Site of Caernarfon Pavilion

Site of Caernarfon Pavilion

The library occupies the site of Caernarfon’s Pavilion, which hosted large events. Winston Churchill and David Lloyd George were among the politicians who spoke there.

Drawing of Caernarfon Pavilion when newThe building was erected in time for the National Eisteddfod’s visit to Caernarfon in 1877. The Eisteddfod is held in a different place each summer, and returned several times to the Pavilion. The local Eisteddfod committee contributed £800 – the cost of the usual temporary pavilion – to the £7,000 cost of the permanent building.

The building was erected by the Caernarfon Pavilion Company. It was made of wrought, cast and corrugated iron with felt and wood linings. It accommodated audiences of about 7,000. It was 60 metres (200ft) long and 30 metres wide. The rooftop ventilator was 16 metres (54ft) above ground. The drawing shows it soon after completion.
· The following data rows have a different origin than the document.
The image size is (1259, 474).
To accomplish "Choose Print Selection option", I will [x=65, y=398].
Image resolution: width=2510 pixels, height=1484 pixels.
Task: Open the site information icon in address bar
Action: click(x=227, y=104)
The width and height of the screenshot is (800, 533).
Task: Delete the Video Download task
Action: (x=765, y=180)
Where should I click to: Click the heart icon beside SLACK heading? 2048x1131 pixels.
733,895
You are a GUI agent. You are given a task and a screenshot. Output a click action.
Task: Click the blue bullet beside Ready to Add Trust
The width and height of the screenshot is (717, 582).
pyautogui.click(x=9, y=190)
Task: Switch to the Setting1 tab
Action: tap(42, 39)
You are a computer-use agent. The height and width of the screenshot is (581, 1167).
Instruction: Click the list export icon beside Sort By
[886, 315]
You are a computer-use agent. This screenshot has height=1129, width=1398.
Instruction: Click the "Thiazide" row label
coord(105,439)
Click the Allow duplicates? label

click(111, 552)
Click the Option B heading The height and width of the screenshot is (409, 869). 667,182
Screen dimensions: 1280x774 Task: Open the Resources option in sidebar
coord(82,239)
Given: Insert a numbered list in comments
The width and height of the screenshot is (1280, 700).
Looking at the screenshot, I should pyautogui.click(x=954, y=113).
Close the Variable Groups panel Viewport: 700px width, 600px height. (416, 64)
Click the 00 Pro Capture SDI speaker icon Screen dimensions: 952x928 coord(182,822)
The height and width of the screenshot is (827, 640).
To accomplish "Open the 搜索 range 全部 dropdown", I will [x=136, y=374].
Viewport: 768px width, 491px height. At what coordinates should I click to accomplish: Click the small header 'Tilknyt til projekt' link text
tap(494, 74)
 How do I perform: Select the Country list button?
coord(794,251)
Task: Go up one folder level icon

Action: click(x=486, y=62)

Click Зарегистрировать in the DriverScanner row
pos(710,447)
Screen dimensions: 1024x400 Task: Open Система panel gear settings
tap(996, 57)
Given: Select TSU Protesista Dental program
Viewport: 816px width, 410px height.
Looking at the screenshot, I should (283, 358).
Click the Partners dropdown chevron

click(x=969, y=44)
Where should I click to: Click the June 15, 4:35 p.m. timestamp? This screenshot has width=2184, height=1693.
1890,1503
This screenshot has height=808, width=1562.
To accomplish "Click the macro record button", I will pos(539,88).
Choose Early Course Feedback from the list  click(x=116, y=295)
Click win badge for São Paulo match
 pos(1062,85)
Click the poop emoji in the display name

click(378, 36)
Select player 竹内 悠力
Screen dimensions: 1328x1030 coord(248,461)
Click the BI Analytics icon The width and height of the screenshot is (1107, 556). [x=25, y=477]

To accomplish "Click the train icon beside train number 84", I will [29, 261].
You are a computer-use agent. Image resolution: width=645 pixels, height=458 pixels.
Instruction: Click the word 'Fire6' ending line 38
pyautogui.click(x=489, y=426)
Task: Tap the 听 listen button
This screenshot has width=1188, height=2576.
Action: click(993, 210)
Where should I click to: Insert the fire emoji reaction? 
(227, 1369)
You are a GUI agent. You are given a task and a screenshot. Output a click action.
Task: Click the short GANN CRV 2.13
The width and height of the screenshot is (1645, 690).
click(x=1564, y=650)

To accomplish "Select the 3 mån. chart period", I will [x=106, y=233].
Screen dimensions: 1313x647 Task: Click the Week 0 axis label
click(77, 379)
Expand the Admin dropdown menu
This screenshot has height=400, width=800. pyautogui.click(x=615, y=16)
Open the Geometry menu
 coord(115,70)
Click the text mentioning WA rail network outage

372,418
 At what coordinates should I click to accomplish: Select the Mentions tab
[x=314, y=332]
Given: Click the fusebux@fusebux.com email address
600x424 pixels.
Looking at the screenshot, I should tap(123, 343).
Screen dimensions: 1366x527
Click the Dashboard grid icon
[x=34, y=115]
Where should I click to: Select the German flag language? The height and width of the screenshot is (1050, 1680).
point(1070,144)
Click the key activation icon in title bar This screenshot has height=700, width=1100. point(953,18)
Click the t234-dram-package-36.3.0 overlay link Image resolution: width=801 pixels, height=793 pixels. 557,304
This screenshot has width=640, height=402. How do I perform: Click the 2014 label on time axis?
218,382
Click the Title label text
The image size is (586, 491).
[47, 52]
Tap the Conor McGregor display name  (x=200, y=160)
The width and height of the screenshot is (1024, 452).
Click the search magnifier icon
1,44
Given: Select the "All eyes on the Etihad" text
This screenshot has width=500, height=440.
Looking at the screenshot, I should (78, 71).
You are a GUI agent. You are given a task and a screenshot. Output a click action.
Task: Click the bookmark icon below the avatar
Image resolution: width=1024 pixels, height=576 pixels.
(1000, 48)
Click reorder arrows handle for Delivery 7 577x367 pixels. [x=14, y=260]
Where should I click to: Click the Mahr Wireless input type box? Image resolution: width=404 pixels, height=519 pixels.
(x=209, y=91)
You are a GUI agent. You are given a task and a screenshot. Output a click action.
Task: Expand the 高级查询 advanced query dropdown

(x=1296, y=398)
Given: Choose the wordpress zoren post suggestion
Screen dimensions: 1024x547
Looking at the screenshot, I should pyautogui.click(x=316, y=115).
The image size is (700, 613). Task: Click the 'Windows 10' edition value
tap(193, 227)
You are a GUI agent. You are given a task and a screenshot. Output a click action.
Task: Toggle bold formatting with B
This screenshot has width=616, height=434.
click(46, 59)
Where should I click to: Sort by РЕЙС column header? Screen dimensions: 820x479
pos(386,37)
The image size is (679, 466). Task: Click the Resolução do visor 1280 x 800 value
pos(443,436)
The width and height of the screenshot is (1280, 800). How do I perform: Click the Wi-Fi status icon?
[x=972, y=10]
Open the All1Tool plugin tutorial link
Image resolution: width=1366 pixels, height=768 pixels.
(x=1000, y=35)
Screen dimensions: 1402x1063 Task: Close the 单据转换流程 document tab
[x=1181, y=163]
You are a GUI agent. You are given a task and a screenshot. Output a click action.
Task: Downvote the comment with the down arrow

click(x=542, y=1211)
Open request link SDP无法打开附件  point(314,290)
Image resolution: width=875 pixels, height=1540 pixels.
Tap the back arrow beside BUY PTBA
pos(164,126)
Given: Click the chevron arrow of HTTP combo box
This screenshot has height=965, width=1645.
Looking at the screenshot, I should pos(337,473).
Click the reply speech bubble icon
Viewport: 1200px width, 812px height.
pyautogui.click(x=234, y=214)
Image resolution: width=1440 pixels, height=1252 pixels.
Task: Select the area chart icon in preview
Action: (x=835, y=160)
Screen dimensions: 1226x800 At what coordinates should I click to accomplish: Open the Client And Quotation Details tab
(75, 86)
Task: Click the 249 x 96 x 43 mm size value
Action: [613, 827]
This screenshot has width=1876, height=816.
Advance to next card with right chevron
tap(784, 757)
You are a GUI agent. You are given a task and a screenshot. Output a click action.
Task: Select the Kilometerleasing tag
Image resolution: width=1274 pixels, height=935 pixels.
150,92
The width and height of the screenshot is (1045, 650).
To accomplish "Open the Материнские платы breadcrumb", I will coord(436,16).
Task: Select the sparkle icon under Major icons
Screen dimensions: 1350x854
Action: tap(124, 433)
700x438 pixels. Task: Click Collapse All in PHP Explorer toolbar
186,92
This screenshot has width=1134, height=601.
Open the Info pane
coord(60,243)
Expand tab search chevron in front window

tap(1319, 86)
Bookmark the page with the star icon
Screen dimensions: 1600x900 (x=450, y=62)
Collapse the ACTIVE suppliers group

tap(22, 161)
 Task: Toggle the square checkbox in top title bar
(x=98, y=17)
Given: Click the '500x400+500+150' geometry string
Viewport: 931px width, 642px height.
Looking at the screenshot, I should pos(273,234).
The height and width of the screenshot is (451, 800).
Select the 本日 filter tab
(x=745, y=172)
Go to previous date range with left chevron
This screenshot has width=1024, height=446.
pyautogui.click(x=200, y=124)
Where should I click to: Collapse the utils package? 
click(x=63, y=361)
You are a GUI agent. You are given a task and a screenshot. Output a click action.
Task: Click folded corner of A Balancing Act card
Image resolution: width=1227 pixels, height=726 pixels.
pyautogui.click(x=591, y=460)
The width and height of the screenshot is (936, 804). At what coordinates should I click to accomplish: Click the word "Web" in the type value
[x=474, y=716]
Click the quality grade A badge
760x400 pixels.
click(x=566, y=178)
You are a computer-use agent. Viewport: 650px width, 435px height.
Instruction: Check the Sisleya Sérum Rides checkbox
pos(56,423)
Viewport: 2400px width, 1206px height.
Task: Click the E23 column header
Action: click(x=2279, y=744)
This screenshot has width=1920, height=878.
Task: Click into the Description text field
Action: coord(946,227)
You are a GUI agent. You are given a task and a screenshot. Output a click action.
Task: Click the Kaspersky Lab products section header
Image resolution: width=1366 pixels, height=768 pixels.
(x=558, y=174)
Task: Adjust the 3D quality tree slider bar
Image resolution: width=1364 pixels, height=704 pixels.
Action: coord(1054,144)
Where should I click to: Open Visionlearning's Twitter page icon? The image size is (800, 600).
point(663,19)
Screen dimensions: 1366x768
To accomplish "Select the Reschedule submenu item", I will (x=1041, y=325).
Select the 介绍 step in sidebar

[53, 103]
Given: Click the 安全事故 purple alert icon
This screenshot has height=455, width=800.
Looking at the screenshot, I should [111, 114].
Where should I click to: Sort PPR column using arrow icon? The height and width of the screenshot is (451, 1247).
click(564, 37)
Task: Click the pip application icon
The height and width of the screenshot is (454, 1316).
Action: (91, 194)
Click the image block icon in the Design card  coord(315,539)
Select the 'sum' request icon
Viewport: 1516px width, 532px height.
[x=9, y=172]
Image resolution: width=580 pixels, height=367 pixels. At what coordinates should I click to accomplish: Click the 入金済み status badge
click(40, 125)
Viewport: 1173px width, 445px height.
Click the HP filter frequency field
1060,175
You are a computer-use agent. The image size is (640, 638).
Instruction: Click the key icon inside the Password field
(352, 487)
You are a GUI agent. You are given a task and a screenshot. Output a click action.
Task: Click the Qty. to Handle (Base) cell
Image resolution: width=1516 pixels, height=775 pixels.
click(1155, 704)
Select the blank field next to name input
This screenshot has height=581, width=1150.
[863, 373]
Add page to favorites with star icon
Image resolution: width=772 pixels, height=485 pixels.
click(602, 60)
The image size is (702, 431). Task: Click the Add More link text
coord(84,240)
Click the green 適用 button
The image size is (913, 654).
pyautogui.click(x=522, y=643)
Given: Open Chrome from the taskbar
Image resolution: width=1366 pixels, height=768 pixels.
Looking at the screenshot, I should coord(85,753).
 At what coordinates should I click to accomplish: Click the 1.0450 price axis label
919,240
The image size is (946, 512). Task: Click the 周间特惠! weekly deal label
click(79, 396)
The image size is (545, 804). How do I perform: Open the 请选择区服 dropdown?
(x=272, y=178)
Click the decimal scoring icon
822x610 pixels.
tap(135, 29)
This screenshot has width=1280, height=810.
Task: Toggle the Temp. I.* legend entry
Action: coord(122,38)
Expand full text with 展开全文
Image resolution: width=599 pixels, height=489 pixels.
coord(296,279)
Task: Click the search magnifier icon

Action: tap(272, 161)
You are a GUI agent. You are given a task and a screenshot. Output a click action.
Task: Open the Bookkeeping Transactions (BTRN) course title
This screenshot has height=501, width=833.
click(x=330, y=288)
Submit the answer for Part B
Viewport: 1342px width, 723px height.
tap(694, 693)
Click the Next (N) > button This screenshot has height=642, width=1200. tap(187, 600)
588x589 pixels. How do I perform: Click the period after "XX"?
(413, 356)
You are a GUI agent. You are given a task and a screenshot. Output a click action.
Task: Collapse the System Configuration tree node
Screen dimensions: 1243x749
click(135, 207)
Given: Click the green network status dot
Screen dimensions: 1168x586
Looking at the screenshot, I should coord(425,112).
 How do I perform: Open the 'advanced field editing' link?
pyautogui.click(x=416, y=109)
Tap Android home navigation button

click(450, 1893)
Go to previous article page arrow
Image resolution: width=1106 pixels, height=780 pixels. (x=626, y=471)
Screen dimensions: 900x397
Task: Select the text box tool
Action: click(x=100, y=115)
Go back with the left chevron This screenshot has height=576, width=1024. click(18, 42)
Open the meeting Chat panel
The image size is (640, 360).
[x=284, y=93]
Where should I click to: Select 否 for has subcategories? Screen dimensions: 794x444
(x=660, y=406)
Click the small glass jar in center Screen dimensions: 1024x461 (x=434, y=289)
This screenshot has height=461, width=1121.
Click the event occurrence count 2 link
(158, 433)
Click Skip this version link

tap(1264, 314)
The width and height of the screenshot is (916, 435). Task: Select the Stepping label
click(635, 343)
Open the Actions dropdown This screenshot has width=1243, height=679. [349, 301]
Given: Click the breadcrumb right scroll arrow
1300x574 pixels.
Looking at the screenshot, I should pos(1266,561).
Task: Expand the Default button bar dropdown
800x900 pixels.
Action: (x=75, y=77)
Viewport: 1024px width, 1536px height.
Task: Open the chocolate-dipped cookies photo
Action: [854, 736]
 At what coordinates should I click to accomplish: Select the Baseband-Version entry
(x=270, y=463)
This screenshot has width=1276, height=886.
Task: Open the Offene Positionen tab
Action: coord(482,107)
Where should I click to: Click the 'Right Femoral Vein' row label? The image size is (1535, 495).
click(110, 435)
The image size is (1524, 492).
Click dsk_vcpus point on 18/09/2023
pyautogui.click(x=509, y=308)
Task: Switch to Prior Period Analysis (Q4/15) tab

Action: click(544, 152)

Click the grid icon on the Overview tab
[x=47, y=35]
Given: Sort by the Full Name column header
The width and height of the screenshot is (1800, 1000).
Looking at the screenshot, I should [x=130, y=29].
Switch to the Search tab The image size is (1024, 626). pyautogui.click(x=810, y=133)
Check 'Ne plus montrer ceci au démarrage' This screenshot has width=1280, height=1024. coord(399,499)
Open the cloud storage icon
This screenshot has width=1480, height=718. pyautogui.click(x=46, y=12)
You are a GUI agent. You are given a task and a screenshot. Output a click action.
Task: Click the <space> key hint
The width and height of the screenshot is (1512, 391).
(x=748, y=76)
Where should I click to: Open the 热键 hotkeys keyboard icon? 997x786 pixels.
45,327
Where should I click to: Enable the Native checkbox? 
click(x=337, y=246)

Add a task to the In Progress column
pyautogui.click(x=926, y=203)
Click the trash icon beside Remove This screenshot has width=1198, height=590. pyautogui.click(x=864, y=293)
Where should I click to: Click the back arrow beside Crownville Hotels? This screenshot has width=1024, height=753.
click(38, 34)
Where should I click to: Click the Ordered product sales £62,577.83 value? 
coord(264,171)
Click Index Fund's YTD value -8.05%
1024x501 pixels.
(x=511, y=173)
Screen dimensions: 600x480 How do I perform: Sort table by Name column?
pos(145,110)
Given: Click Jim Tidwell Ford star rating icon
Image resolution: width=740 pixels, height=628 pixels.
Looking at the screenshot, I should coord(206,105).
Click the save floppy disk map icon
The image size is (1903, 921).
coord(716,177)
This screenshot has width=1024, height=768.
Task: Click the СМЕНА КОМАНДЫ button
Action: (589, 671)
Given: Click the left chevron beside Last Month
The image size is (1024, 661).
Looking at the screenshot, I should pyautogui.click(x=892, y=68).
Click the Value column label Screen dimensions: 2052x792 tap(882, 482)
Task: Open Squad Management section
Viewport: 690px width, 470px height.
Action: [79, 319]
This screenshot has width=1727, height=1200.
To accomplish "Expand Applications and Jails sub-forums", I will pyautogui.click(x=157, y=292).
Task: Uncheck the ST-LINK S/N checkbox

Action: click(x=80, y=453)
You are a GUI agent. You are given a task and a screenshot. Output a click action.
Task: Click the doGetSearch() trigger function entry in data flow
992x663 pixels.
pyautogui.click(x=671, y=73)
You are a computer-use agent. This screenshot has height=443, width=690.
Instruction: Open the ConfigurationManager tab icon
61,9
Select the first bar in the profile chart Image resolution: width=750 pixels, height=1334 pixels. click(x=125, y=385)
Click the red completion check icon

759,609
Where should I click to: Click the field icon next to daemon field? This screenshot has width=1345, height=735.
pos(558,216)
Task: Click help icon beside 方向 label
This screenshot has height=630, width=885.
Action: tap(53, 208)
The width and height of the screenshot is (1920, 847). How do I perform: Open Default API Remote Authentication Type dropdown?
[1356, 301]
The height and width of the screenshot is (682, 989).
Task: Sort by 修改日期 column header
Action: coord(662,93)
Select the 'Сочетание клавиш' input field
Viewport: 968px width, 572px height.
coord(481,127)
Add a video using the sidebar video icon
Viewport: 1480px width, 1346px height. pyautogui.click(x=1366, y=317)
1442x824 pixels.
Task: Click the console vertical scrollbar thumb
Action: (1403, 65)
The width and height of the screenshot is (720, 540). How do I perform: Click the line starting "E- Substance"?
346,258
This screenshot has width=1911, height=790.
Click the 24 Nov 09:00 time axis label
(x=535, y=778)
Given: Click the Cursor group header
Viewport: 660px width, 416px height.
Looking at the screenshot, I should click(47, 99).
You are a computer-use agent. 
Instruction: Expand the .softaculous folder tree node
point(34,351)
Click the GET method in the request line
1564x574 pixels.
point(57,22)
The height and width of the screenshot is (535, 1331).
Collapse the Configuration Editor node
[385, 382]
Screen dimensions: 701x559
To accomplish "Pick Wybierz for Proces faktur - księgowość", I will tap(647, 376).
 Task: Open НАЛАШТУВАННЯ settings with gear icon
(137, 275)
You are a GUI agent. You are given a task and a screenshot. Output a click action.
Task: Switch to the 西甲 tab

One of many entertainers who performed in the Pavilion was French tightrope walker Charles Blondin. On successive days in 1878, he wowed the crowds with high-wire feats such as standing on his head, turning summersaults, cooking an omelet on a portable stove and carrying a full-grown man on his back! Slate quarrymen in Gwynedd named aerial ropeway devices “Blondins” in his honour – one is displayed in Llanberis.

When the First World War began in August 1914, the Pavilion was converted into barracks for volunteer soldiers from a wide area. The government requisitioned the Pavilion in the Second World War and kept it for a decade afterwards. The fabric deteriorated, and the building was demolished in 1961.